The papers, which were originally presented at the symposium A Shared Future: Fostering Communities of Inclusion in an Era of Inequality in April 2017 (before HUD suspended enforcement actions) examine the rule’s potential to produce meaningful change and, in doing so, provide critical context for understanding the implications of HUD’s decision to delay the submission of required plans. The four papers are:
Affirmatively Furthering Fair Housing: The Potential and the Challenge for Fulfilling the Promise of HUD’s Final Rule by Katherine O’Regan, the panel’s moderator, begins by noting that while the Fair Housing Act codified an ambitious goal, the nation has long lacked a clear, effective, and politically acceptable processes for achieving that goal. After explaining how the AFFH process was supposed to work and discussing how it was received by a variety of stakeholders, O’Regan discusses how the panel’s authors posed key questions about what it would take for the 2015 AFFH rule to meaningfully increase inclusion int he near future.
|Raphael Bostic, USC & Arthur Alcolin,
U of Washington
The Potential for HUD’s Affirmatively Furthering Fair Housing Rule to Meaningfully Increase Inclusion by Raphael Bostic and Arthur Acolin discusses how the AFFH Final Rule might produce meaningful change. After reviewing the history of residential segregation in the US, the paper explains how the new rule would have differed from and improved upon previous efforts to “affirmatively further” fair housing. However, they note, the full impact of the rule will depend on HUD’s commitment to its philosophy and HUD’s devotion of resources to the implementation of the law. Moreover, they add, the rule’s impact will also depend critically upon decisions by local governments, community organizations, and individuals to use the resources they have to effectively remove barriers to fair housing in their communities.

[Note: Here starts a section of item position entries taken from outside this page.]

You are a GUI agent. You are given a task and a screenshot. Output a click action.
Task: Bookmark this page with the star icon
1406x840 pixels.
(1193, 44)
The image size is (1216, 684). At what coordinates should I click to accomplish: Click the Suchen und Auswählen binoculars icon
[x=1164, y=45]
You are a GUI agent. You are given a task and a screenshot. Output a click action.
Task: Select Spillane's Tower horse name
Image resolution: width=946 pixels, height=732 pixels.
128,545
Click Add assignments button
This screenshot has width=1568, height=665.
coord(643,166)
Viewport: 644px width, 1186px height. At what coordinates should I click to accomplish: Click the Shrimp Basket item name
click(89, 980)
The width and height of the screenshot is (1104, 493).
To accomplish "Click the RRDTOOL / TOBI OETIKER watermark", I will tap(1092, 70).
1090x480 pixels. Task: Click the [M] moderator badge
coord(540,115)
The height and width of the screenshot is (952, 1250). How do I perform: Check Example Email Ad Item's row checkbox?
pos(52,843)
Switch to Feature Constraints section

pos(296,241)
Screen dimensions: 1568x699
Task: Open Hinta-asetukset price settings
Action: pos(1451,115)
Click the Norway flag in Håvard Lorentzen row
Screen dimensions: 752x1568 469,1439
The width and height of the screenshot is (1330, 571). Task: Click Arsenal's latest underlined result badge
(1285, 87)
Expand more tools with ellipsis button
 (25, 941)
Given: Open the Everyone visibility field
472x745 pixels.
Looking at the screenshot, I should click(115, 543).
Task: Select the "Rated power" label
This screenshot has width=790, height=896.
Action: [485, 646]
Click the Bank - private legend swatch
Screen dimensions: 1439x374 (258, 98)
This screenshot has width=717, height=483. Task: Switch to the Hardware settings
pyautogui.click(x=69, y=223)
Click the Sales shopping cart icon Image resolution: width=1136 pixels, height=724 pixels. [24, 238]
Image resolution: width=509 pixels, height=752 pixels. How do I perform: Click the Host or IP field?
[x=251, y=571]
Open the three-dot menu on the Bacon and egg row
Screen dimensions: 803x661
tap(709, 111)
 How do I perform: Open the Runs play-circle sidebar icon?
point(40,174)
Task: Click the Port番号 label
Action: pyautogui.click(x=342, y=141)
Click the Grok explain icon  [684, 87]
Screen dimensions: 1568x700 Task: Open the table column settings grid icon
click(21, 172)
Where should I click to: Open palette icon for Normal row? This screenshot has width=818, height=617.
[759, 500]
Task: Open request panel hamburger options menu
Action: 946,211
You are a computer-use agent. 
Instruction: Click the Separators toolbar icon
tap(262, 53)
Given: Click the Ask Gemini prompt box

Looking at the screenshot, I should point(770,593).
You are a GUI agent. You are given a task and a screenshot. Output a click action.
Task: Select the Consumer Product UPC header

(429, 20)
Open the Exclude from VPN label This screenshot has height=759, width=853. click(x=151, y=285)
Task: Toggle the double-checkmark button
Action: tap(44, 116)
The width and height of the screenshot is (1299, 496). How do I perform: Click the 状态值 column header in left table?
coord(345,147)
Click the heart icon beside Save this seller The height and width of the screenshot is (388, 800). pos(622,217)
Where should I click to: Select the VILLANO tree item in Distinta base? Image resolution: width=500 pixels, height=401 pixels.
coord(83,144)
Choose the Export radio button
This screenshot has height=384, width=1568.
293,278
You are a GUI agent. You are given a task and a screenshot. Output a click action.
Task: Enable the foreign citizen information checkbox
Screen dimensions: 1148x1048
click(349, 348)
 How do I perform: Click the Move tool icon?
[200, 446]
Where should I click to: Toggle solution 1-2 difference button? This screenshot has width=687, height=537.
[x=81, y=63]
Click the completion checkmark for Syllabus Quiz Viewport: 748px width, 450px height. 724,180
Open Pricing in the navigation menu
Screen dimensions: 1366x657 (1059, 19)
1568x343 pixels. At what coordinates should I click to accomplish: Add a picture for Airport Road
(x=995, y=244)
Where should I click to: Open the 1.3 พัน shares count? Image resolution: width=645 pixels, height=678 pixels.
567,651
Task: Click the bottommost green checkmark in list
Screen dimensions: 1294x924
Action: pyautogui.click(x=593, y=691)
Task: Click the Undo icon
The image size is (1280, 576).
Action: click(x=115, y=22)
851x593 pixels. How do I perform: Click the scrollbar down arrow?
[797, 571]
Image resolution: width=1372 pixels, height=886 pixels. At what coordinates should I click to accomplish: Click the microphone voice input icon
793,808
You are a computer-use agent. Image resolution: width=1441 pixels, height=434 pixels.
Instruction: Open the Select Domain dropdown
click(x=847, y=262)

|Michael Allen, Relman, Dane &
Speaking Truth to Power: Enhancing Community Engagement in the Assessment of Fair Housing Process by Michael Allen notes that the new rule “sets the table for robust conversations about hard topics—like discrimination and segregation—that most communities have tried hard to avoid for decades.” However, he notes, “it leaves to local discretion to how to get the right stakeholders to the table for those conversations.” Achieving the rule’s promise, he adds, can only occur in places where community groups, academics, and foundations make concerted efforts to develop and carry out AFFH plans. These efforts, he continues, need to include strategies to ensure meaningful participation by people of color and their advocates; local data collection and analysis; mobilization of political constituencies; and a commitment to enforcement via litigation, administrative complaints, and grassroots advocacy. Allen concludes by detailing six successful community housing justice campaigns—in New Orleans, Milwaukee, New Jersey, Texas, Westchester County (NY), and the Minneapolis/St. Paul region—that could serve models for advocates in other locales.
Inclusive Communities Project
The Duty to Affirmatively Further Fair Housing: A Legal as Well as Policy Imperative by Elizabeth Julian predicts that jurisdictions would respond to the new rule in one of our four basic ways. Some would accept that the letter and the spirit of the law have the capacity to develop and carry out an effective plan, while others would accept the rule’s letter and spirit but lack the capacity to do so. Third, while some would accept the need to comply with the rule’s requirements (if only to secure desired federal funding), they might be unwilling to develop an effective plan. Finally, some communities would resist the rule’s letter and spirit. While HUD can help localities in the first three categories achieve meaningful progress, jurisdictions in the fourth “will have to be dealt with by an external, relatively independent, and well-resourced enforcement structure,” she asserts. Even though HUD’s current leaders are not likely to support this approach, Julian asserts that a long history of court decisions shows that civil rights advocates do have the tools needed to effectively press for desired changes.